*Given passage*.
=== Begin Enclosure ===
---
name: kit-audit
effort: high
description: "Audits the installed kit against itself: element conformance plus seeded fixtures that prove the safety hooks actually fire, emitting a claim-by-claim PASS/FAIL scorecard with raw logs. Run before trusting or shipping the kit."
argument-hint: "<optional: a specific check, or empty for the full audit>"
disable-model-invocation: true
allowed-tools:
  - Read
  - Glob
  - Grep
  - Bash
  - Write
---

# /kit-audit

**Task:** $ARGUMENTS

You audit the installed kit against itself, and every verdict comes from a deterministic command's output — never from your own judgment. The deliverable is a scorecard a reader can rerun and reproduce; "I read it and it looks fine" is not an audit, it is the thing this command exists to replace. The audit must be able to FAIL the kit: a gate that does not block its fixture is a FAIL, not a pass, and a hollow green scorecard is worse than none.

Respond in the user's language; lead with the verdict and the scorecard, not a preamble.

## Run the deterministic conformance checks

Capture each as PASS/FAIL with the raw number or output that decides it — never a summary in place of the output:

- **Lint** — run the kit's own lint if present (e.g. `scripts/adapter-sync-lint.sh`); record its exit code (0 clean / 1 warn / 2 critical) and the summary lines verbatim. A MISSING lint is a WARN reported explicitly ("lint absent") — never a silent pass, so a green scorecard cannot hide the check's absence.
=== End Enclosure ===
*Data for review*.
=== Begin Enclosure ===
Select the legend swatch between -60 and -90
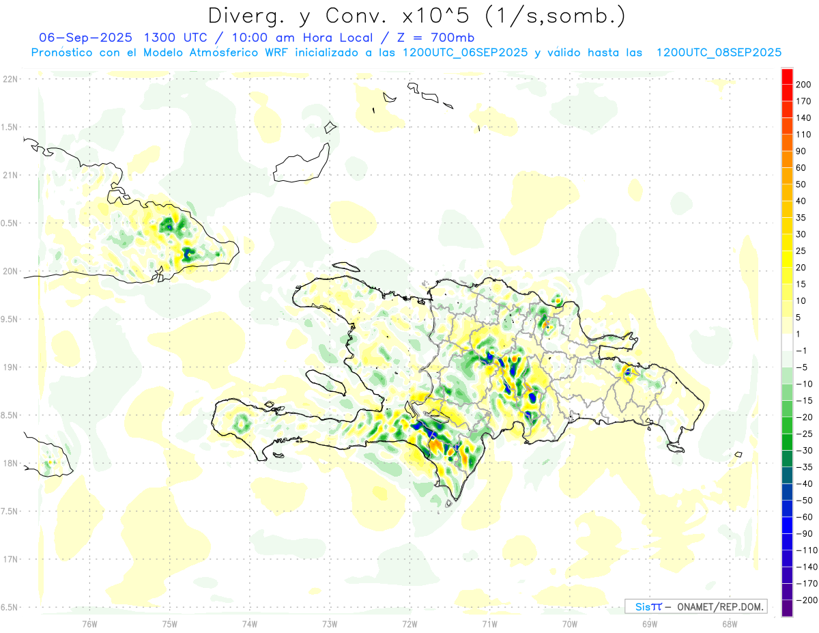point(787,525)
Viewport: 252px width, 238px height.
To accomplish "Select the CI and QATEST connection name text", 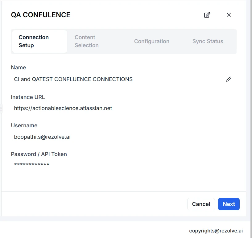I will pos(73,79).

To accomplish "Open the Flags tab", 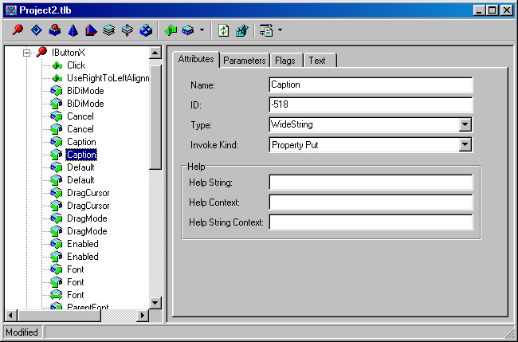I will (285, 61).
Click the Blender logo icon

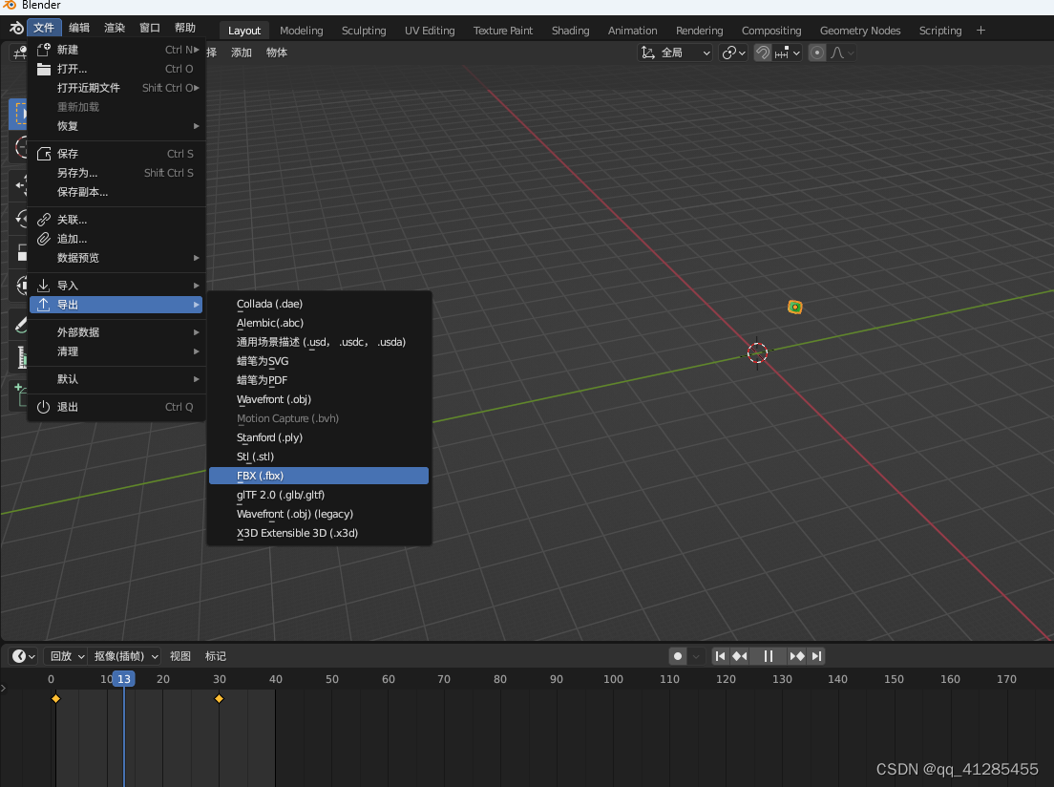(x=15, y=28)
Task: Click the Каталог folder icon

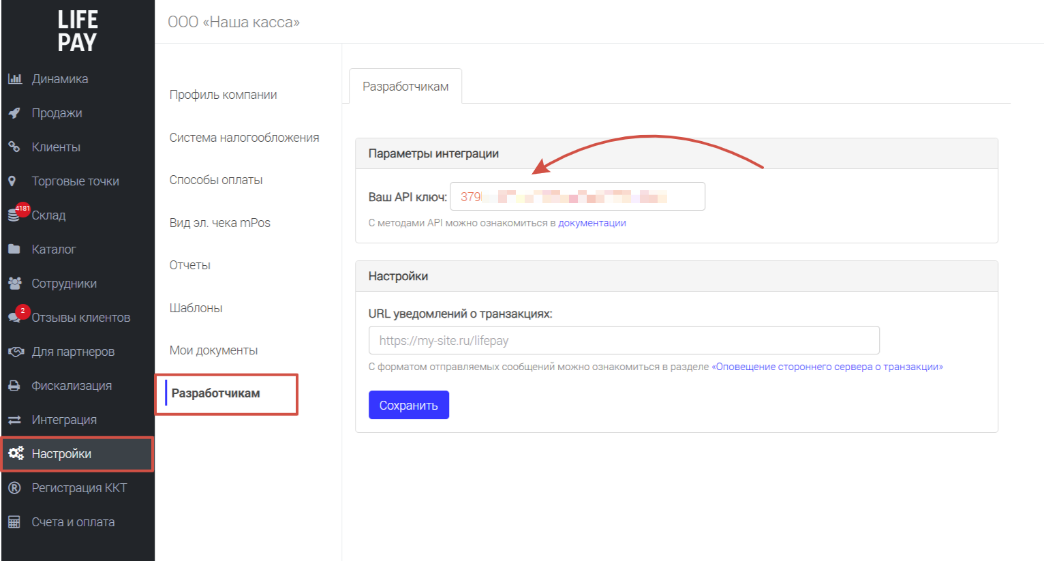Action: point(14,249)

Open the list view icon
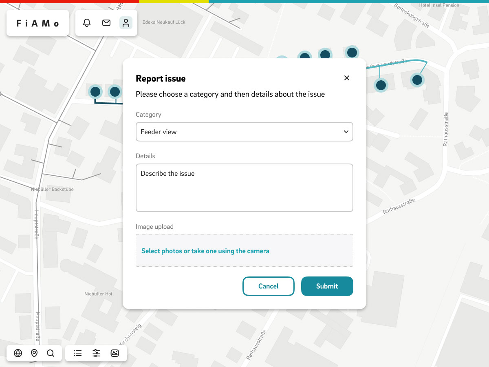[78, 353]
=== End Enclosure ===
=== Begin Enclosure ===
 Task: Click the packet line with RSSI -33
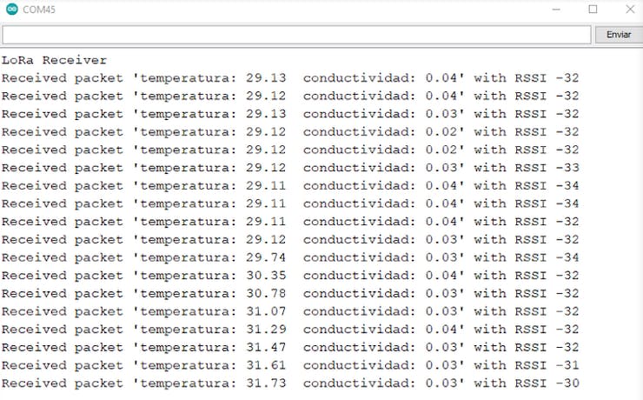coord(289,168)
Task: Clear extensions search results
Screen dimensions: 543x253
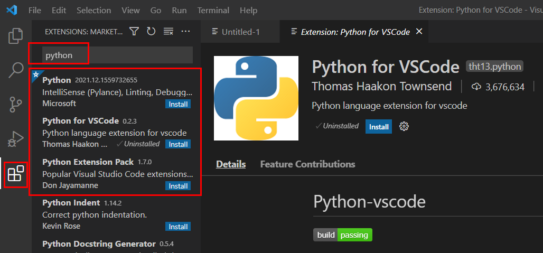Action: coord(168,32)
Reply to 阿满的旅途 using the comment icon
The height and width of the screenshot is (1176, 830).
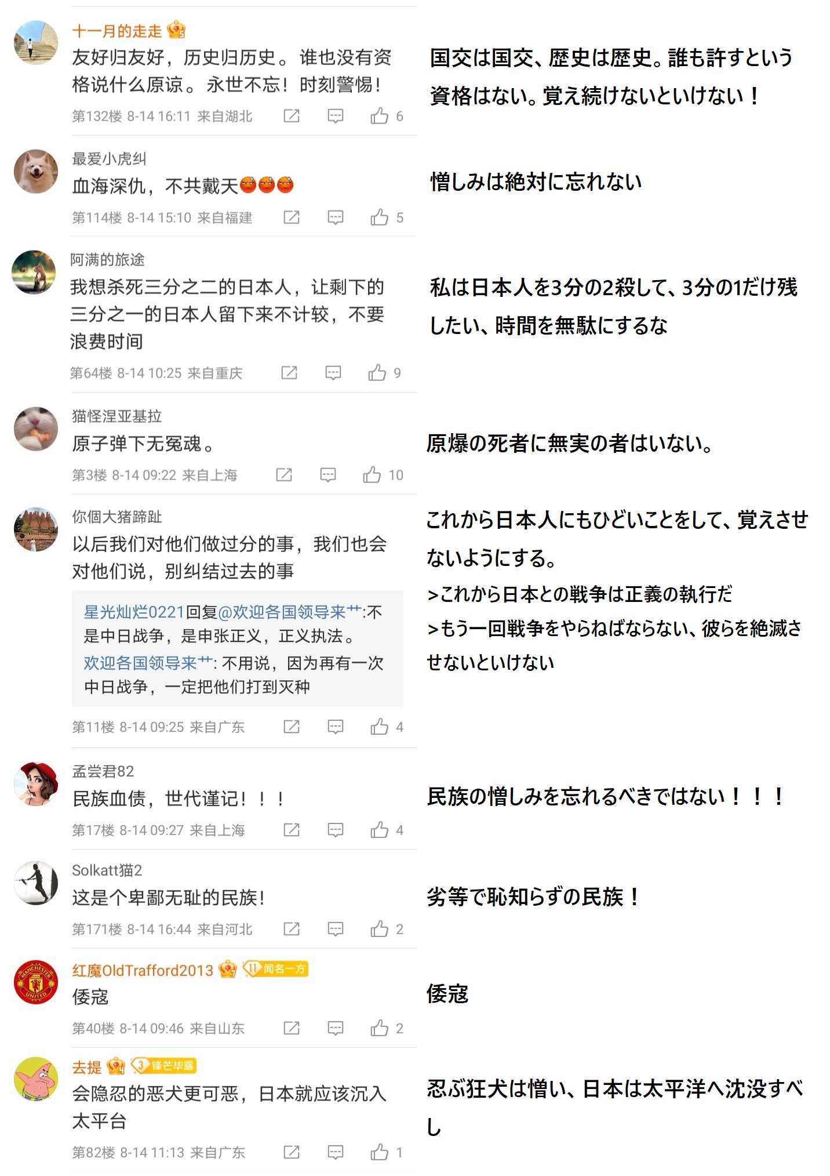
=== End Enclosure ===
=== Begin Enclosure ===
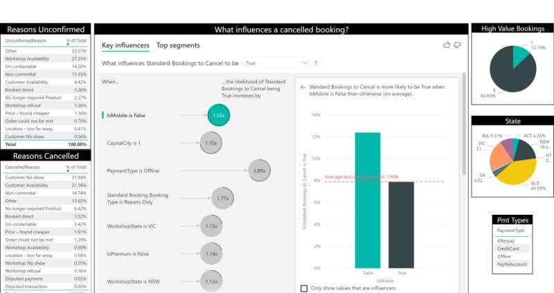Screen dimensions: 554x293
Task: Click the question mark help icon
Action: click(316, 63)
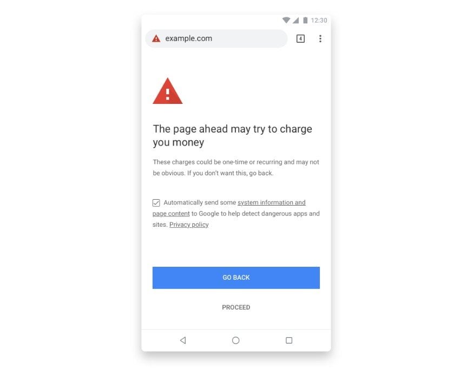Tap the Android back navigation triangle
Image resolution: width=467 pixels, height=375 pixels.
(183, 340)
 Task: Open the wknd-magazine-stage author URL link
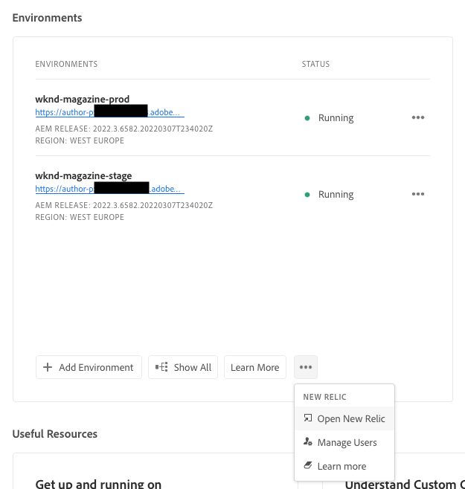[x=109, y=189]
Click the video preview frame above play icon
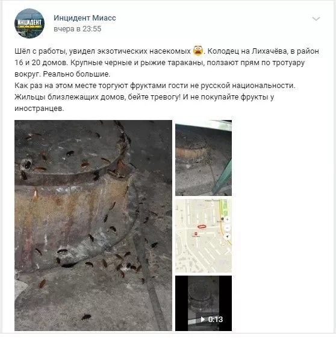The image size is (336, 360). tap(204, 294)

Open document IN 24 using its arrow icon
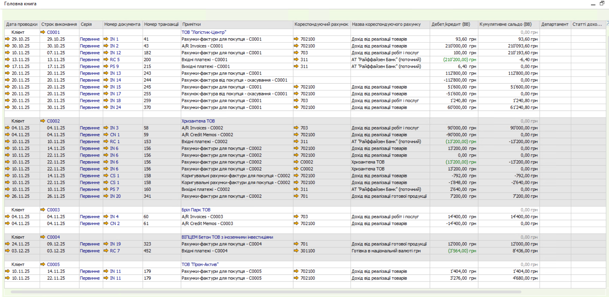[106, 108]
=== End Enclosure ===
*Task instructions*.
**a.** In the kit-audit text, how should the audit report a missing lint?
**b.** Extend the kit-audit text past its last sentence with further conformance checks in the same style.
The records have no connection to the kit-audit text.

*Expected results*.
**a.** As a WARN reported explicitly ("lint absent"), never as a silent pass.

**b.**
- **Size caps** — for each element, `wc -m <file>` ÷ 4, mapped to its band by a fixed rule: `CLAUDE.md` → kernel 1500–2500; `rules/*` → 100–400; `skills/*/SKILL.md` → 500–1500 (up to ~2500 when it lists Bash/Write tool-orchestration); `agents/*` → 1200–3000. Record the count and the band it was judged against; flag any over.
- **Scaffolding** — `grep -cE '^=== '` across element bodies must be 0; report any hit with its file and line.
- **Description cap** — each skill/agent `description` ≤ 250 characters (the catalog signal); report any over with its length.
- **Frontmatter coherence (advisory)** — grep the body for action verbs implying a tool (write/edit/fetch/search/run) and confirm each implied tool is listed in `allowed-tools`/`tools`; report mismatches. This is a heuristic flag for human review, not a deterministic PASS/FAIL.

## Prove the safety gates fire (seeded fixtures — this is how the audit fails itself)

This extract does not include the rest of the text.